Supporting Tough Laws Against Human Trafficking

The United Nations estimates that 27 million people are living in slavery around the world today, with Los Angeles, sadly, serving as a top destination for human trafficking in the United States.

Even though the trafficking of children happens on a regular basis in so many cities and towns in California, our state does not have the necessary laws to deter predators, or so-called “Johns” from sexually exploiting children. In fact, California received an F grade from Shared Hope International, a non-profit dedicated to eradicating human trafficking around the globe. California even lags behind Texas and Alabama when it comes to prosecuting the demand of child sex trafficking and victims are provided little protection under the law.

As part of an effort by Los Angeles County Supervisor Mark Ridley-Thomas to help victims and punish the perpetrators, he is sponsoring a petition asking residents to support state legislation that dramatically increases penalties for the purchasers of these sexually exploited children. The proposed legislation also would increase the penalty from a misdemeanor to a felony for anyone who engages in any act of paying for sex with a minor.

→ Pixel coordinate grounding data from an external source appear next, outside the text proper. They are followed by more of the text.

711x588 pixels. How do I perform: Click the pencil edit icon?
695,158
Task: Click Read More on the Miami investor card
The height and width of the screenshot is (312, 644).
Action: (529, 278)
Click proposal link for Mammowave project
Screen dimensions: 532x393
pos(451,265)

The petition comes after the Board of Supervisors passed a motion in September to sponsor such a bill and sent a five-signature letter to the California legislature, Governor, and Attorney General calling for legislative changes to the California Penal Code. The collected signatures of the petition will then be given to legislators to introduce in the state legislature this year.

“It is imperative that we penalize these adults who do such despicable acts,” said Supervisor Ridley-Thomas. “It is unacceptable that children are being used and abused and it will not be tolerated. Let’s send a message to our state legislatures and make California the toughest state where anyone caught doing sexual acts with an underage child will suffer severe consequences.”

The petition also comes during National Slavery and Human Trafficking Prevention Month, recently declared by President Barack Obama. The Obama Administration has been going after traffickers, charging a record number of perpetrators, deploying new technology in the fight against human trafficking, developing the Federal Government’s first-ever strategic action plan to strengthen victim services and strengthening protections against human trafficking in Federal contracts. National Slavery and Human Trafficking Prevention Month will culminate in the annual celebration of National Freedom Day on February 1.

Events will be planned in Los Angeles to bring awareness to the problem of human trafficking, including a 2-mile walk on January 11 through Koreatown, a neighborhood where known cases of human trafficking have surfaced. The Walk 4 Freedom event, organized by the Los Angeles-based organization Coalition to Abolish Slavery & Trafficking (CAST) is partnering with Catholic Sisters and other community partners. Internationally-recognized survivor-advocate Ima Matul will lead a contingent of survivors of human trafficking who have become vocal human rights advocates. For more information, click here.

“Human trafficking is a serious and growing problem in neighborhoods throughout Los Angeles,” said Kay Buck, Executive Director and CEO of CAST. “This human rights violation often happens behind closed doors, hidden from the public. Walk 4 Freedom sends a very different message: the people of Los Angeles do care. There is hope. Trafficking victims can come forward, receive help, and live with dignity again.”